* Task details *
Copy out the following items word for word, line by line.

* Given data *
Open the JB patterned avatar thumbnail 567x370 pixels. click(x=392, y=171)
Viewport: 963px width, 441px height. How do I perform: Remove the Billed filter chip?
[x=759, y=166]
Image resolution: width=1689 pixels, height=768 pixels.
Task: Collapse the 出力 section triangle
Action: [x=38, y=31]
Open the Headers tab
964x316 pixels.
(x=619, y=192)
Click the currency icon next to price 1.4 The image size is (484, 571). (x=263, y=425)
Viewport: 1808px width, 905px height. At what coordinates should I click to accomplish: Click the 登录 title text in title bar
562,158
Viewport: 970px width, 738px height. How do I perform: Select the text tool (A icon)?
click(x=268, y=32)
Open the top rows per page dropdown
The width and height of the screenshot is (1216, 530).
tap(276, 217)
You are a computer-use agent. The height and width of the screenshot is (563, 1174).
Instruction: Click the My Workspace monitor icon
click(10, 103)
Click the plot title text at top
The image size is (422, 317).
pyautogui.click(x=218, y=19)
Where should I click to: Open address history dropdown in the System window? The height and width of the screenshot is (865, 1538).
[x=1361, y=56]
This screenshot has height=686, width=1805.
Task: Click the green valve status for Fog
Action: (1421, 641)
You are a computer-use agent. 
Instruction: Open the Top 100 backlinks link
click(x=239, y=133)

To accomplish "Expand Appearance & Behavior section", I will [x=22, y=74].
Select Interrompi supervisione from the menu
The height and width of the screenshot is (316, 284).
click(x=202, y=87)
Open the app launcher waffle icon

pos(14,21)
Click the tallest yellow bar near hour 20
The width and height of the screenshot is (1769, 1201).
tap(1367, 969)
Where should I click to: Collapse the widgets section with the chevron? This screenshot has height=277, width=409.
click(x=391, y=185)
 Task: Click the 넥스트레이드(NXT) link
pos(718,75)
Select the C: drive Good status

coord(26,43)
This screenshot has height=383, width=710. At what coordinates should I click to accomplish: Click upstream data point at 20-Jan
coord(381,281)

* Written response *
Open the JB patterned avatar thumbnail 567x370 pixels. click(x=392, y=171)
Viewport: 963px width, 441px height. How do I perform: Remove the Billed filter chip?
[x=759, y=166]
Image resolution: width=1689 pixels, height=768 pixels.
Task: Collapse the 出力 section triangle
Action: [x=38, y=31]
Open the Headers tab
964x316 pixels.
(x=619, y=192)
Click the currency icon next to price 1.4 The image size is (484, 571). (x=263, y=425)
Viewport: 1808px width, 905px height. At what coordinates should I click to accomplish: Click the 登录 title text in title bar
562,158
Viewport: 970px width, 738px height. How do I perform: Select the text tool (A icon)?
click(x=268, y=32)
Open the top rows per page dropdown
The width and height of the screenshot is (1216, 530).
tap(276, 217)
You are a computer-use agent. The height and width of the screenshot is (563, 1174).
Instruction: Click the My Workspace monitor icon
click(10, 103)
Click the plot title text at top
The image size is (422, 317).
pyautogui.click(x=218, y=19)
Where should I click to: Open address history dropdown in the System window? The height and width of the screenshot is (865, 1538).
[x=1361, y=56]
This screenshot has height=686, width=1805.
Task: Click the green valve status for Fog
Action: (1421, 641)
You are a computer-use agent. 
Instruction: Open the Top 100 backlinks link
click(x=239, y=133)

To accomplish "Expand Appearance & Behavior section", I will [x=22, y=74].
Select Interrompi supervisione from the menu
The height and width of the screenshot is (316, 284).
click(x=202, y=87)
Open the app launcher waffle icon

pos(14,21)
Click the tallest yellow bar near hour 20
The width and height of the screenshot is (1769, 1201).
tap(1367, 969)
Where should I click to: Collapse the widgets section with the chevron? This screenshot has height=277, width=409.
click(x=391, y=185)
 Task: Click the 넥스트레이드(NXT) link
pos(718,75)
Select the C: drive Good status

coord(26,43)
This screenshot has height=383, width=710. At what coordinates should I click to accomplish: Click upstream data point at 20-Jan
coord(381,281)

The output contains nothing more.